Personal information
- Born: 30 March 1996 (age 30) Metz, France

Medal record
Women's triathlon
Representing Luxembourg
Europe Championships
| Gold medal – first place | 2023 Madrid | Individual |

= Jeanne Lehair =

French-born Luxembourg triathlete (born 1996)

Jeanne Lehair (born March 30, 1996) is a French born Luxembourg professional triathlete. She changed her nationality in time to compete at the Paris Olympics and she became the European Champion in 2023 under her new flag.

==Life==
Lehair was born in Metz and at the age of seven she got interested in sport and joined the local Sports Club in the following year. Her father was interested in triathlon and she was interested in several sports. The triathlon event was a natural choice and she became a youth champion in 2011. Her stubborn determination and ambition resulted in her becoming a champion at aquathon and duathlon in 2012 and 2013 respectively. When she was eighteen she was training to be a physiotherapist.
In 2015, she became European and world mixed relay champion with the French team.

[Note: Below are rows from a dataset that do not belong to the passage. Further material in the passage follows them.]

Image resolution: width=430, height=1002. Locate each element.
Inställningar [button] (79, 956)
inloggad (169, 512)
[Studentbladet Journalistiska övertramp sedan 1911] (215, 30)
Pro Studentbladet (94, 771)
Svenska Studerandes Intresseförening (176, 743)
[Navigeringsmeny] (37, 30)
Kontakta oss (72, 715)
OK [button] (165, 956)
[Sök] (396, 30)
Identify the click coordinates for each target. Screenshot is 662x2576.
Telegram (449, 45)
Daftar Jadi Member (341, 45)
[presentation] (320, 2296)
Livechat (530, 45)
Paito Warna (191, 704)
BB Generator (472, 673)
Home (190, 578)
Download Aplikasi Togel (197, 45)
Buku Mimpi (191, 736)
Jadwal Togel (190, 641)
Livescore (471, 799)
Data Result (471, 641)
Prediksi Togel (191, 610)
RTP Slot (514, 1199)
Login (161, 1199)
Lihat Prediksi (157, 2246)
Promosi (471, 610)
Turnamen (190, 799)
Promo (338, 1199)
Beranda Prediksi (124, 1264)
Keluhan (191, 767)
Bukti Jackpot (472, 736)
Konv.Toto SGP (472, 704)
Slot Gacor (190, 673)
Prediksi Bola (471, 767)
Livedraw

In 2021 she was competing as a French athlete, but she decided to compete for the country of Luxembourg. At 2022 European Championships she was not given a country because she was in transition. Luxembourg was noted as being keen to have her in their team, but she was still competing as French.

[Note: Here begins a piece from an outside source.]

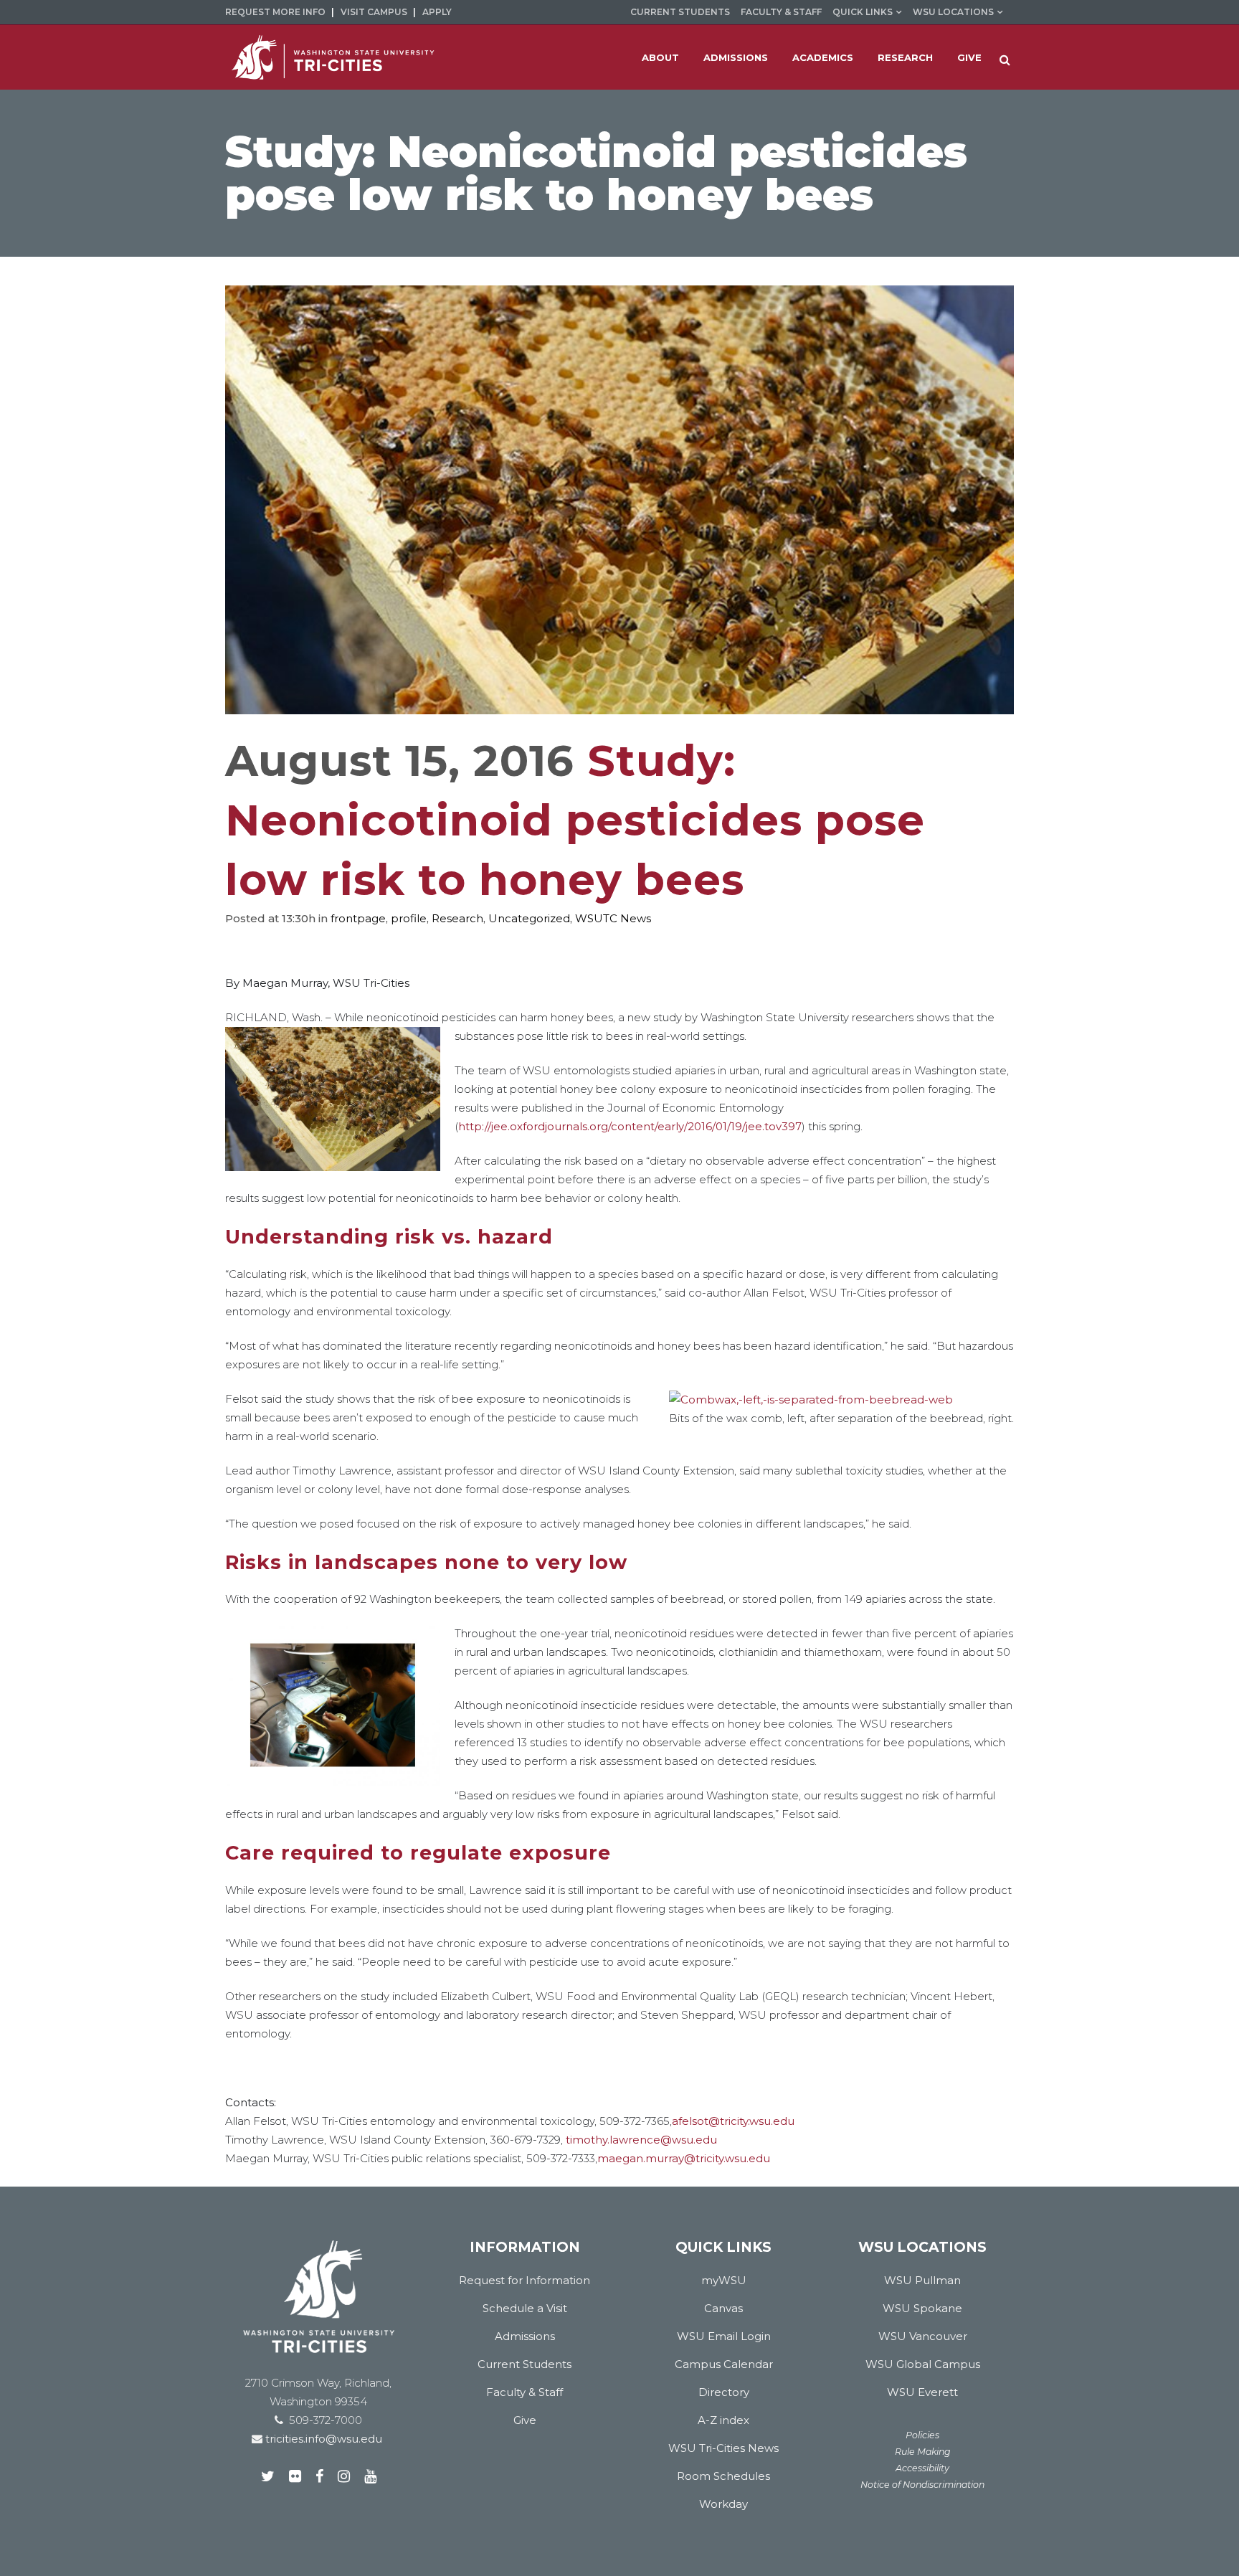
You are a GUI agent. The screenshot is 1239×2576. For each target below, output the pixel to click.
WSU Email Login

In March 2023 she was one of three athletes whose requested change of nationality was recognised by the International Olympic Committee. The changes were made using a speedy route because there were no objections, and this meant that she would be eligible to compete at the 2024 Paris Olympics.

In June 2023 she won the European Triathlon Championships in Madrid.

In August 2023 she was competing for Luxembourg in London. She won the event beating Sophie Coldwell from the UK and the American Taylor Spivey.

She competed in the women's triathlon at the 2024 Summer Olympics in Paris, France.